Middle Eastern vegan bowl

Harissa Chickpea Bowl: The Middle Eastern Vegan Recipe Dominating 2026 Food Trends

 This harissa chickpea bowl with za'atar, pomegranate, and tahini is the Middle Eastern-inspired vegan recipe of 2026. Bold, vibrant, and ready in 20 minutes.

Culinary Tides Inc. president Suzy Badaracco named Middle Eastern flavours as the dominant food trend evolution of 2026: “the next Mediterranean evolution,” with harissa, pomegranate, pistachio, labneh, and za’atar described as versatile and easy to integrate across every meal occasion. Google and Pinterest data confirm this prediction — searches for harissa recipes, za’atar dishes, and pomegranate bowls have all surged in the first half of 2026.

This harissa chickpea bowl places all of those flavours in conversation in a single, vibrant dish that takes twenty minutes to prepare and looks as if it took considerably longer. Harissa-roasted chickpeas — caramelised, slightly charred, deeply spiced — sit over a bed of tahini-dressed quinoa with roasted vegetables, fresh cucumber, pomegranate seeds, and a za’atar yoghurt drizzle that ties everything together.

It is a bowl that belongs to a culinary tradition with thousands of years of depth, brought forward into a fast, modern, entirely plant-based format.

Ingredients (Serves 4)

Harissa chickpeas:

  • 2 cans (800g) chickpeas, drained and dried
  • 3 tablespoons harissa paste (rose harissa for milder heat)
  • 1 tablespoon olive oil
  • 1 tablespoon maple syrup
  • ½ teaspoon smoked paprika
  • Salt

For the bowl:

  • 300g quinoa, cooked
  • 2 medium courgettes, sliced and griddled or roasted
  • 1 red bell pepper, roasted and sliced
  • 1 cucumber, diced
  • Seeds of 1 pomegranate
  • A large handful of fresh flat-leaf parsley and mint
  • 4 tablespoons toasted pine nuts

Za’atar tahini drizzle:

  • 4 tablespoons tahini
  • 2 tablespoons lemon juice
  • 1 tablespoon za’atar
  • 1 garlic clove, grated
  • 4–6 tablespoons water (to thin)
  • Salt

Method

Step 1: Preheat oven to 220°C. Toss dried chickpeas with harissa, olive oil, maple syrup, smoked paprika, and salt. Roast 20–25 minutes until caramelised and slightly charred at edges, shaking once halfway.

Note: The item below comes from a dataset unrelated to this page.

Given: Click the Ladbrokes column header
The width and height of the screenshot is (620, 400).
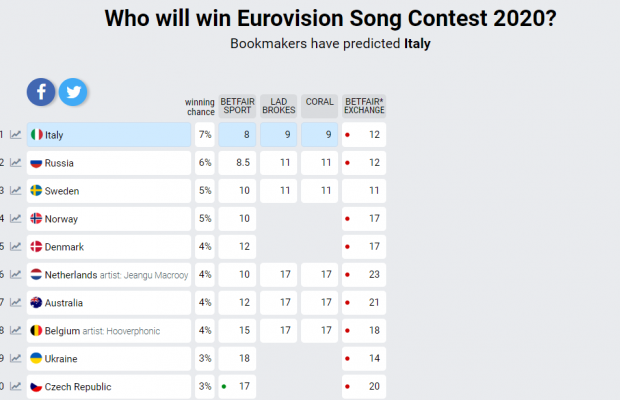Looking at the screenshot, I should [x=278, y=106].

Step 2: Whisk all tahini drizzle ingredients together, adding water until pourable. Season with salt.

Step 3: Divide quinoa between bowls. Arrange roasted courgette, red pepper, and cucumber. Pile harissa chickpeas generously over the top.

Step 4: Scatter pomegranate seeds, pine nuts, and fresh herbs. Drizzle the za’atar tahini over everything. Serve immediately with flatbread alongside.

Why harissa matters: Rose harissa — made from roasted red peppers, rose petals, and chilli — is among the most complex condiments in North African cuisine. It brings heat, sweetness, smokiness, and floral depth simultaneously. It is available in most supermarkets and is the single ingredient most worth seeking out in this recipe.